Task requirements — Ignoring the pictures, repeat every entry below exactly as it appears.

Supplied material —
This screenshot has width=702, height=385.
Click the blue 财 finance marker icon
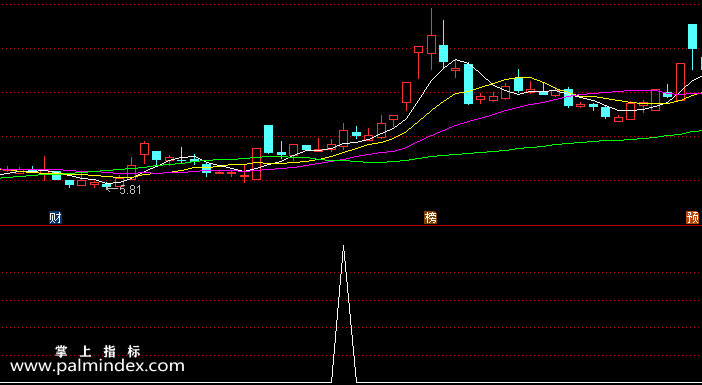point(55,218)
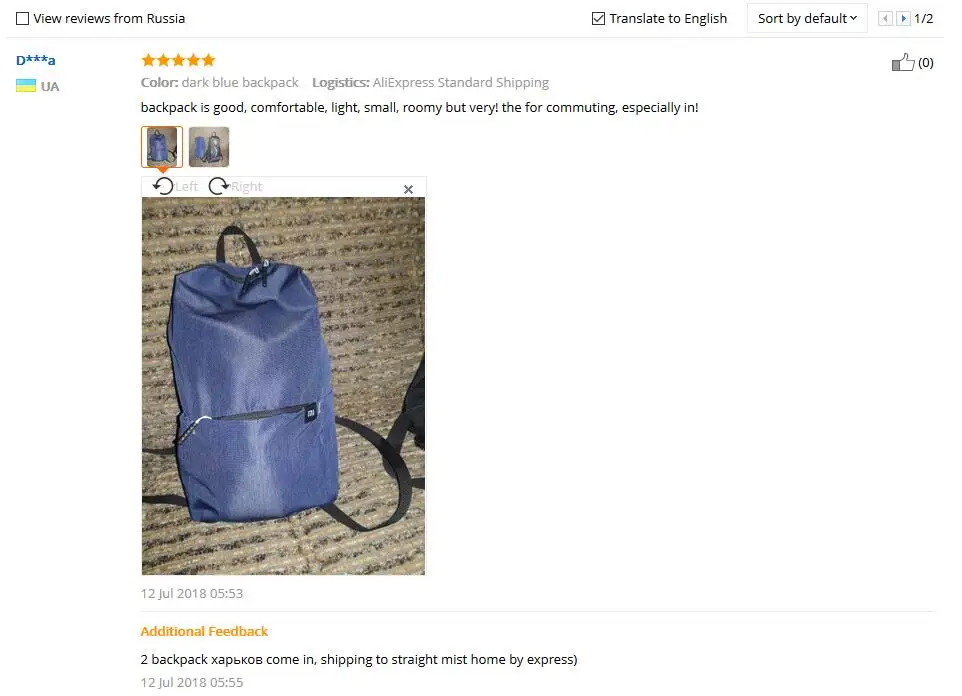Viewport: 962px width, 696px height.
Task: Click the enlarged blue backpack photo
Action: pyautogui.click(x=283, y=385)
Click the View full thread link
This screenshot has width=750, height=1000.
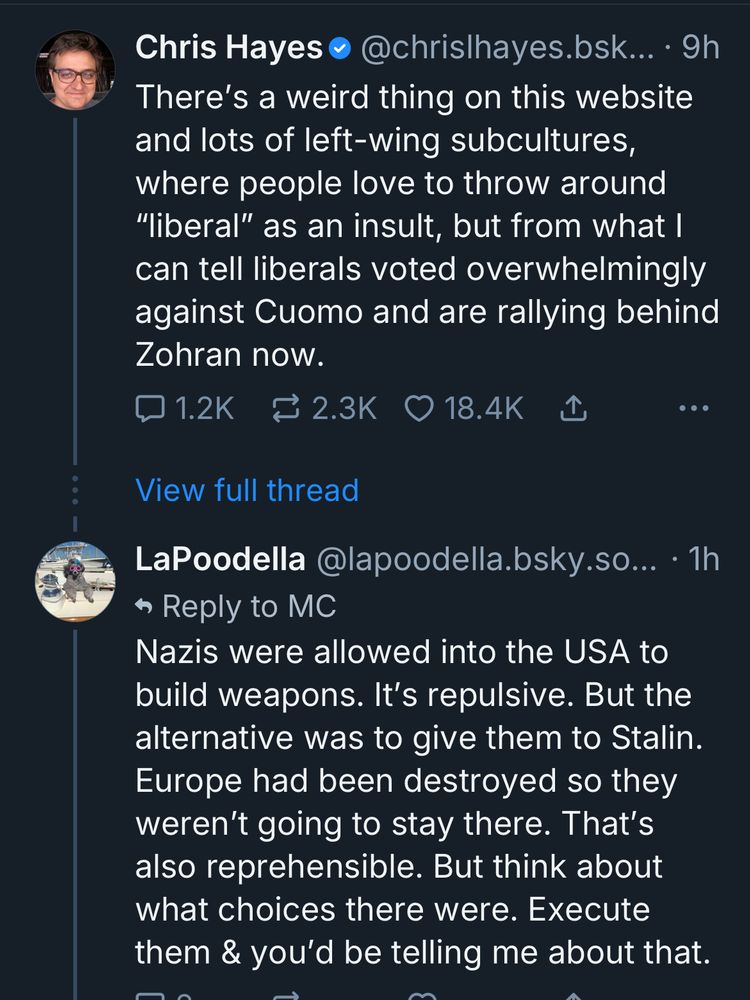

Output of the task —
This screenshot has width=702, height=385.
Click the blue 财 finance marker icon
point(55,218)
Viewport: 962px width, 696px height.
Task: Click the enlarged blue backpack photo
Action: pyautogui.click(x=283, y=385)
Click the View full thread link
This screenshot has width=750, height=1000.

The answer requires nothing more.